A method for preparing chelate-cytokine conjugates with retention of protein structure, biological activity, and pharmacokinetic properties.

The chelating agent diethylenetriaminepentaacetic acid (DTPA) has been conjugated site-specifically to the N-terminus of recombinant human interleukin-2 (rhIL-2) by reaction with DTPA dianhydride at an initial pH of 6.0, thus demonstrating broader application of the conjugation method previously described for the structurally related cytokine rhG-CSF (Ralph et al., 1995). Purity of the DTPA-rhIL-2 conjugate, isolated by cation-exchange FPLC, and chelation of 111In were revealed by cation-exchange HPLC. Purity of the conjugate as well as chelation of radiometal were also demonstrated by SDS-PAGE and TLC, respectively. The stoichiometric molar ratio of DTPA to protein for the conjugate was approximately 1:1 as determined by TLC and mass spectrometry. Localization of the DTPA moiety was resolved by a peptide mapping procedure. The protein retained > 95% secondary structure (alpha helicity) following the conjugation. Addition of metal induced an approximate 22% loss of secondary structure for the conjugate. The in vitro biological activity of the protein was unaffected by the conjugated DTPA, even with chelated metal.
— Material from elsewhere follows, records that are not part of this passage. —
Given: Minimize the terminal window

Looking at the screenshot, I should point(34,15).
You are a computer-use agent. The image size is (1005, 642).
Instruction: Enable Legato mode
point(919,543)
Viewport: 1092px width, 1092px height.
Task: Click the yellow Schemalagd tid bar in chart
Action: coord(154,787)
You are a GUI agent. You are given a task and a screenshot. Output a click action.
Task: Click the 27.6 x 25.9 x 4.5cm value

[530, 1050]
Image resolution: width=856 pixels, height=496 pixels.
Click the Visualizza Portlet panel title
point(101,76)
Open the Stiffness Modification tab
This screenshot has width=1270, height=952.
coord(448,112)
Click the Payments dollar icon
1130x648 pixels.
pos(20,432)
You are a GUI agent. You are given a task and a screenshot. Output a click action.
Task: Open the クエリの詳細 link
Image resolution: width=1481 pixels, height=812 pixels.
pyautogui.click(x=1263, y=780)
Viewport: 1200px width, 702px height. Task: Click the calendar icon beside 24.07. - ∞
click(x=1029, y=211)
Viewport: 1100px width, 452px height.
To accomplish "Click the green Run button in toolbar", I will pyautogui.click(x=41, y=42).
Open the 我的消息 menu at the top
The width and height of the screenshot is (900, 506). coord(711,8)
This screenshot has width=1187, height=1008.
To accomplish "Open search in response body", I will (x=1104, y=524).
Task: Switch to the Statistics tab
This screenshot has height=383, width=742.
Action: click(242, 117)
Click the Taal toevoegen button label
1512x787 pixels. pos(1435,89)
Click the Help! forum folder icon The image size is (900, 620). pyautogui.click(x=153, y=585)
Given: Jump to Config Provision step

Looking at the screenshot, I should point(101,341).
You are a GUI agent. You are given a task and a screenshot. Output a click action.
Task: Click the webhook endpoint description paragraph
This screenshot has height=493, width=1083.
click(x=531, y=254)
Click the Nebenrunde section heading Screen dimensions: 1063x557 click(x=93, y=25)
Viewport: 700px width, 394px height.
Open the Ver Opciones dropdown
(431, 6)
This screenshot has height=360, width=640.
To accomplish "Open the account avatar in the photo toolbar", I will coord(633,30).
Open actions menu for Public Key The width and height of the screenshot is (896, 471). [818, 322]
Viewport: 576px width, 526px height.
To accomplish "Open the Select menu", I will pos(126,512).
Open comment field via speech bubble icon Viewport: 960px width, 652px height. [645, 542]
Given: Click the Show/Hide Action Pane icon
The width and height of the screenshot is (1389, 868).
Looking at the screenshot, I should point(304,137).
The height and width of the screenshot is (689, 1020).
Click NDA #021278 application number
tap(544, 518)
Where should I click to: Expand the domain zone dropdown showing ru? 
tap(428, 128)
Pharmacokinetic analysis of DTPA-conjugated cytokines, following chelated 111In, showed clearance and pharmacokinetic parameter values comparable to those of the corresponding unmodified cytokine. DTPA-conjugated cytokines may prove useful in cytokine research, and furthermore may represent a novel class of molecules for imaging, diagnosing, and/or treatment of malignancies where the cytokine receptor is overexpressed.